You can get a full idea of how the play played out at MG's site.
Let me just say that they made brilliant use of light and dark - a shiny black floor which the soldiers shone their Mulder-and-Scully torches on, which reflected back onto each other's faces. The rear wall mirrors that cracked to amazing effect. A brilliantly doddery Polonious, played by Star Wars favourite Oliver Ford Davies (Sio Bibble), a great to see Patrick Stewart (who almost laughed when, during the interrogation of Hamlet to ascertain the location of Polonious's body, Tennant opts to reply with the same deep, Stewartesque tones "He's in Heaven!").
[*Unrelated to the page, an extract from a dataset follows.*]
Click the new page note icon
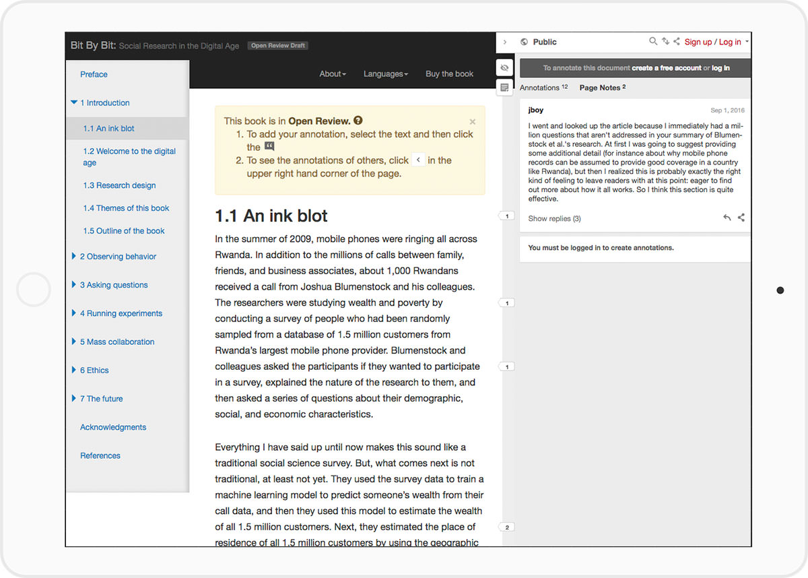The image size is (808, 578). tap(504, 87)
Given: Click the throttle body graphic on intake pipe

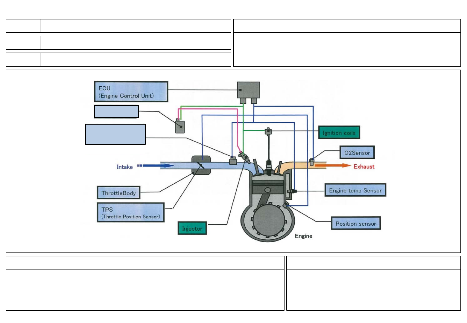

Tennant is, as they say, a good Hamlet. Fully realised, brilliantly unhinged at times, funny and distraught - but, as the lady on the front counter said to us, it's not dark enough.
There was perhaps, too much humour. And while, as Laura pointed out, Shakespeare purposefully added comedy into his tragedy and tragedy into his comedy, Hamlet needs to be a far more brooding piece than it was.
Not that it ruined the enjoyment - certainly, Tennant's choices made for a more relatable Hamlet than, say, the knowing-Hamlet of Brannagh's (though we have just bought a copy of Brannagh's Hamlet because it's great).